ZOBACZ: Podlaskie. Grupa migrantów ukryła się na polu kukurydzy. Uciekli przed kombajnem
By dostać się do Mińska potrzebują naklejki wizowej, którą można otrzymać w białoruskiej ambasadzie, a Irakijczykom wydaje je wyłącznie ambasada Białorusi w Ankarze.
Serwis paszportowy i wizowy VIP Grub ze Stambułu przyznaje, że pomaga w sprowadzaniu ludzi do Europy "konwencjonalnymi drogami". W ogłoszeniach serwisu są m.in. informacje, że "Tylko europejskie linie lotnicze potrzebują 1,2 mln uchodźców. Skorzystaj z okazji. Zapłać nam po przyjeździe" - pisze serwis w ogłoszeniach.

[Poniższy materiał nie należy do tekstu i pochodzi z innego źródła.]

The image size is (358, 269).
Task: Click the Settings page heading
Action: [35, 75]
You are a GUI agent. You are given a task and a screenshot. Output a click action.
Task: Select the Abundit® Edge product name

Europejskie samoloty wożą migrantów
Deutsche Welle ustaliło także, że firmy zarejestrowane w Unii Europejskiej oddają swoje samoloty w leasing białoruskim liniom lotniczym Belavia. Chodzi głównie o firmy zarejestrowane w Irlandii. Samoloty latają do Mińska bezpośrednio ze Stambułu, Dubaju i innych lotnisk, a według pracownika biura podróży z Bagdadu jedynym problemem jest dostanie się do tych miejsc.
ZOBACZ: Bielsk Podlaski. Migranci zdemolowali busa, którym mieli zostać wywiezieni z Polski. [WIDEO]
Deutsche Welle zwraca uwagę, że linie lotnicze Qatar Airways, Turkish Airlines i inne mają znacznie bardziej rygorystyczne procedury kontroli i żądają ważnych dokumentów. Nawet mimo tego linie te nie są w stanie ustalić, kto zamierza lecieć z Turcji czy Dubaju dalej do Europy, by nielegalnie przekraczać granicę. "Nie da się odróżnić tych, którzy chcą dotrzeć na Białoruś, od tych, którzy nie mają takiego celu" - twierdzi informator niemieckiego nadawcy radiowo-telewizyjnego.